I think Tucker’s hypothesis bears some truth. From my own experience as a special education teacher, I’ve seen how the label introduces its own set of psychological burdens. And we have a lot of kids being labeled who are simply struggling with academics, but not with any overt “disability” that can be clearly discerned.

“Far from suggesting that the top performers should learn a thing or two from us about helping special education students, we should be learning from the top performers how to keep students who do not truly need it out of special education by doing what they are doing to enable them to reach high standards in the first place.”

So how do other countries keep students out of special education?

“The top performers provide far more support than the U.S. does to families with young children—everything from cash awards to nutritional assistance to pregnant women to very long and well-supported family leave for fathers and mothers to universal, high-quality child care and early childhood education. But it does not stop there. It also includes a higher ratio of teachers to students in schools serving low-income, minority students; extra funds for schools serving large numbers of vulnerable students; coordinated social services; strong incentives for their best teachers and principals to serve in schools with large proportions of vulnerable students; more time for students who need extra time to reach high standards; close monitoring of student progress to make sure that students who start to fall behind get the help they need to catch up quickly and more time for teachers to work one-on-one and in small groups with students who need extra help.”

Reading this list, it just seems so common-sense, doesn’t it? Yet the tragedy is that there is little political will nor ideological support for these kinds of investments in the US. You start saying this kind of stuff too often, you get labeled as some kind of socialist or union shill. The reality is that when it comes to things like public education and social services, the people in the US who have the money and/or power to make things happen are most interested in things that sparkle and that offer the promise of a quick fix.

Yet Tucker also provides an interesting point in his conclusion, when he brings up the outlier in special education labeling, Finland, which labels upward of 38 percent of their kids:

“In Finland, they solved the problem by simply saying that many kinds of students need special help. Some may be gifted and some might have a hearing or vision problem. Some might need one-time-only help and others might need continuous help. In Finland, most students get “special education” help at least once in their school career. Because that is true, there is no stigma. Every school has a “special education” teacher trained to provide a wide range of special help to the students in that school who need it. This is an idea worth conjuring with.”

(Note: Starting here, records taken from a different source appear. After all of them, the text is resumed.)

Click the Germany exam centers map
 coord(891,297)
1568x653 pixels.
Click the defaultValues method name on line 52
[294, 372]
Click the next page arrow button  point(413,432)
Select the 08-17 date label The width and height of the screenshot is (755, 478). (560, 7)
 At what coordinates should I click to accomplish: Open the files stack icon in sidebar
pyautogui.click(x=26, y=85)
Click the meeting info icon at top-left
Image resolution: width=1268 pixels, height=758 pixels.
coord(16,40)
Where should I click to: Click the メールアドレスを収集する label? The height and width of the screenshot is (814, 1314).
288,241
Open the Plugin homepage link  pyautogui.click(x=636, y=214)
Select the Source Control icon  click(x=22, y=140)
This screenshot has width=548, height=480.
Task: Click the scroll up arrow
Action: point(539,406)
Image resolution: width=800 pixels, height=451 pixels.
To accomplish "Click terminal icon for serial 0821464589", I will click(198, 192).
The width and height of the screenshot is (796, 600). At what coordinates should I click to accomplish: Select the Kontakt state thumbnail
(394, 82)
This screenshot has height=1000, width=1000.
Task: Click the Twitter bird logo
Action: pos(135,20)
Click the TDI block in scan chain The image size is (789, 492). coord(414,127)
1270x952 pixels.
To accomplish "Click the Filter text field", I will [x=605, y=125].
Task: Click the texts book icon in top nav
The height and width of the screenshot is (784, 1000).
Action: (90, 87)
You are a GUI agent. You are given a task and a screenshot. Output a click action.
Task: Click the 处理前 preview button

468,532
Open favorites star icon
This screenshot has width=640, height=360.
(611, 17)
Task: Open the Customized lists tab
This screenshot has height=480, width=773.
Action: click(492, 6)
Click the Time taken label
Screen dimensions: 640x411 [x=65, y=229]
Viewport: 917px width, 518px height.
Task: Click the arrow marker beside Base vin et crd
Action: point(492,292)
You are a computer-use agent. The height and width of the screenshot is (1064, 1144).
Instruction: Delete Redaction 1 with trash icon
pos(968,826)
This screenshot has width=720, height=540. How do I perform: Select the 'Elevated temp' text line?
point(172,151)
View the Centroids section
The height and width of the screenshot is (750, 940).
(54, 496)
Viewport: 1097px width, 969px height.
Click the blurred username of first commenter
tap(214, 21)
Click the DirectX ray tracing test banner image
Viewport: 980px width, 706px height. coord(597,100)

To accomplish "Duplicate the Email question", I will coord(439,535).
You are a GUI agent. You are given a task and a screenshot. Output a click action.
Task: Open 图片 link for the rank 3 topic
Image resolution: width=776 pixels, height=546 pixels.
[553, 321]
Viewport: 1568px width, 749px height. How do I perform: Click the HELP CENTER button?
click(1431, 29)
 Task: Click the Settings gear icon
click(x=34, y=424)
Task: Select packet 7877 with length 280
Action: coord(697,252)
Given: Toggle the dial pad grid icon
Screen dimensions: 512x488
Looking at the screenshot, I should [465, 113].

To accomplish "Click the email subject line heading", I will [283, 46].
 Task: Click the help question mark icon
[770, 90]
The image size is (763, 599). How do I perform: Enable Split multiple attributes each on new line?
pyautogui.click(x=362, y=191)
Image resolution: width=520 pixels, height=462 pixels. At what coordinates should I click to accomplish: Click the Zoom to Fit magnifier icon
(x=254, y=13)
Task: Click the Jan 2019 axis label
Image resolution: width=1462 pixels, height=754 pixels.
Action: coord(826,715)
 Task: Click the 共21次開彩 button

This definitely bears promise. In fact, this is how the special education team at my former middle school began approaching services. We recognized just how much of a stigma being labeled “special ed” had on kids, so we set about rebranding our work. We called ourselves Student Support services–because at some point, every student needs some kind of support.

Sounds a lot more positive, doesn’t it? Maybe special education as a system needs to be rebranded in this way.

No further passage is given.